Assignment
Give again exactly, and only, the lines between the line holding "1349x603 pixels." and the end of the listing, both boundary lines included.

Supplied material
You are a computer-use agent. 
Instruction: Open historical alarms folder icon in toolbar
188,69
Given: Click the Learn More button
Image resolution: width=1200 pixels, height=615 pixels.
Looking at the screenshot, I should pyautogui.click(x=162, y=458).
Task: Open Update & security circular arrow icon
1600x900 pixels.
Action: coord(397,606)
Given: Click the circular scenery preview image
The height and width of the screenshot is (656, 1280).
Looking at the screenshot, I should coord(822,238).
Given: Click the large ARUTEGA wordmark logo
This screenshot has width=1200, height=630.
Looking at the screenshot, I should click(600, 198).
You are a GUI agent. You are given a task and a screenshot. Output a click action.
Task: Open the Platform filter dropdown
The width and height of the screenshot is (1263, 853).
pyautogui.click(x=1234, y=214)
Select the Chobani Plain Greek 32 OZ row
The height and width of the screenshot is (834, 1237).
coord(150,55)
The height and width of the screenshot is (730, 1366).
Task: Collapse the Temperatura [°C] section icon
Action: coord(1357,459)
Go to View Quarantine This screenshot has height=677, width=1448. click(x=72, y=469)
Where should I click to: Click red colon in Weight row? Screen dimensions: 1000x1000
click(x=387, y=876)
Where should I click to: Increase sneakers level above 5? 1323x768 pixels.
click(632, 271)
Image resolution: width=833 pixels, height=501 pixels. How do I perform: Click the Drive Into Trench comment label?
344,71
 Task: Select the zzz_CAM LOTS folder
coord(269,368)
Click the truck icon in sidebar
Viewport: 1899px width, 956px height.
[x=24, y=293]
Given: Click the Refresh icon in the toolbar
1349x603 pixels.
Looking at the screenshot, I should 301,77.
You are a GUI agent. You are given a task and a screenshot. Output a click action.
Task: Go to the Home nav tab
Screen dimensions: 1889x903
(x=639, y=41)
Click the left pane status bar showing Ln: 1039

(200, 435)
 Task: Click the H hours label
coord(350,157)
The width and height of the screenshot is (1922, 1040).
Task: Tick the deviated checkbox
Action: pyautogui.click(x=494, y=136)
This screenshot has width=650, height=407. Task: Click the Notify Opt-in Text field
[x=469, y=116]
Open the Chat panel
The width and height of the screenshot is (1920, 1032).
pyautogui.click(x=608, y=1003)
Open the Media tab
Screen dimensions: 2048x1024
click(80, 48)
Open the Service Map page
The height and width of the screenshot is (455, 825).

Exercise result
1349x603 pixels.
Looking at the screenshot, I should 301,77.
You are a GUI agent. You are given a task and a screenshot. Output a click action.
Task: Go to the Home nav tab
Screen dimensions: 1889x903
(x=639, y=41)
Click the left pane status bar showing Ln: 1039

(200, 435)
 Task: Click the H hours label
coord(350,157)
The width and height of the screenshot is (1922, 1040).
Task: Tick the deviated checkbox
Action: pyautogui.click(x=494, y=136)
This screenshot has width=650, height=407. Task: Click the Notify Opt-in Text field
[x=469, y=116]
Open the Chat panel
The width and height of the screenshot is (1920, 1032).
pyautogui.click(x=608, y=1003)
Open the Media tab
Screen dimensions: 2048x1024
click(80, 48)
Open the Service Map page
The height and width of the screenshot is (455, 825).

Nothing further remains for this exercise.